Quels sont les retombées de tous ces tournages pour la ville ?
La création d’emplois constitue la première retombée de l’activité. Quand on a plus de 5000 jours de tournage par an, cela crée de l’emploi pour les 150 000 intermittents du spectacle travaillant en Île-de-France et à Paris.
La deuxième retombée est économique. Les recettes représentent environ 2 millions d’euros par an. A savoir que tourner dans Paris est gratuit, ce qui n’est pas le cas de villes comme New York ou Londres où un droit d’entrée est nécessaire. Tourner dans un musée, à l’hôtel de ville ou dans un endroit particulier induit en revanche des frais. Le stationnement est également à la charge de la production, ce qui génère à la ville une source de revenus supplémentaires.

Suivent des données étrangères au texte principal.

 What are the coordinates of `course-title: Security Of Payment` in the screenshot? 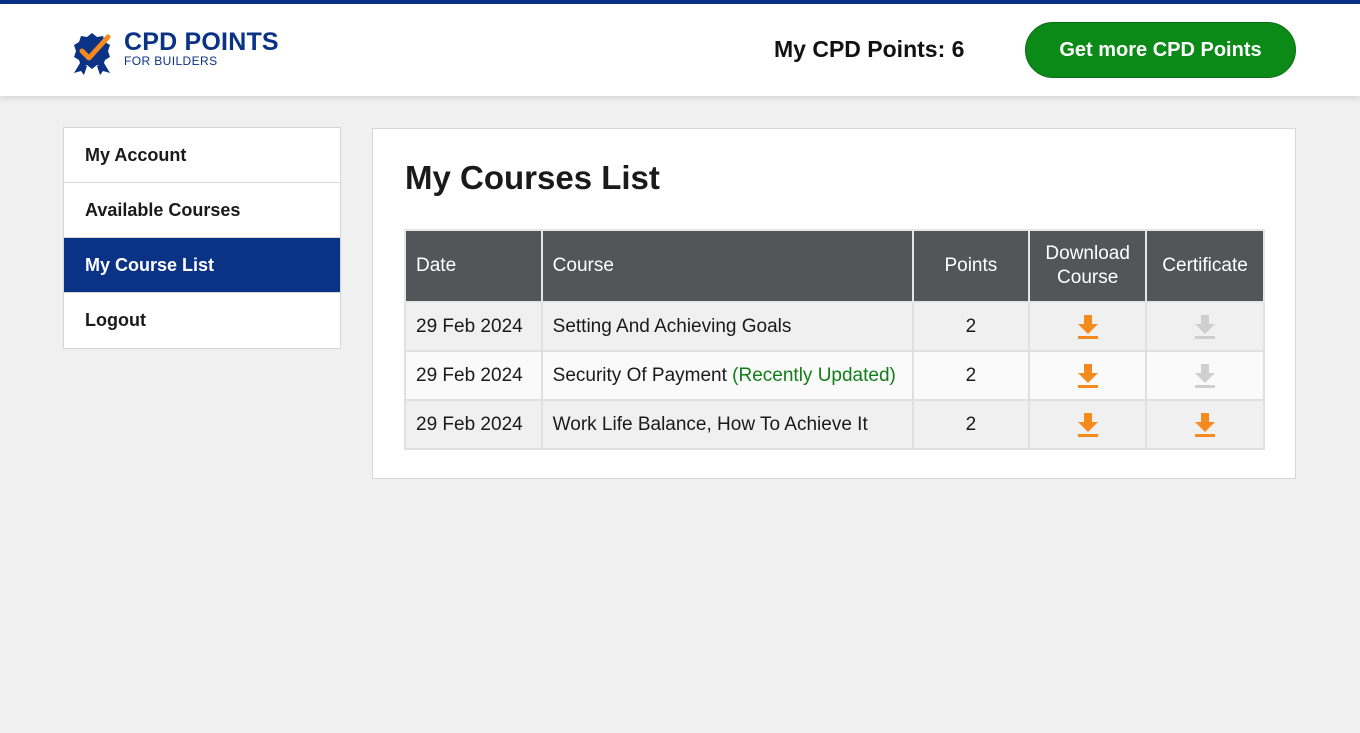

La troisième retombée est le rayonnement mondial de la ville ! Les publicités tournées à Paris y contribuent également à hauteur de 400 publicités par an. De nombreuses marques de luxe, de parfum et de maroquinerie viennent tourner leurs publicités à Paris, à l’image de Longchamp que nous avons récemment accueillis pour un tournage.
Comment voyez-vous Mission Cinéma évoluer ? Quels sont vos objectifs ?
Notre activité est en permanente évolution. La ville de Paris est notamment en pleine transition écologique et nous avons donc à cœur d’y participer en intégrant cette dimension aux tournages. Cela peut passer par la réduction du nombre de véhicules utilisés par les productions ou l’utilisation de véhicules électriques. Un autre challenge pour nos tournages est celui de la mise en place de nombreuses zones piétonnes ou pistes cyclables dans Paris.
Nous voulons également faire évoluer le dispositif scolaire avec le développement de l’accès à l’image et la poursuite de notre mission d’apprentissage auprès de la jeunesse parisienne, et continuer à subventionner les courts-métrages et les nouveaux médias via les fonds mis en place par la mairie.
Un autre enjeu important pour nous est de continuer à aider les cinémas indépendants à se développer et à trouver leur place dans la ville. De beaux projets de constructions de très belles salles à Paris sont en cours et nécessitent notre soutien dans la conduite des travaux.
Comment évaluer vous les conséquences de la pandémie sur votre mission et sur vos objectifs ?
Les conséquences sont dévastatrices ! Nous avons dû mettre en pause les tournages pendant 3 mois. La reprise a eu lieu dès le 11 mai, car nous souhaitions reprendre le plus rapidement possible. Paris a été l’une des premières villes dans le monde à reprendre les tournages. Notre challenge dans les mois à venir va être de gérer les décalages de tournages liés à la pandémie et d’éviter au maximum les embouteillages entre les tournages qui ont été reportés de 3 mois. Nous allons tenter d’accueillir un maximum de tournages tout en laissant aussi des moments de repos au Parisien.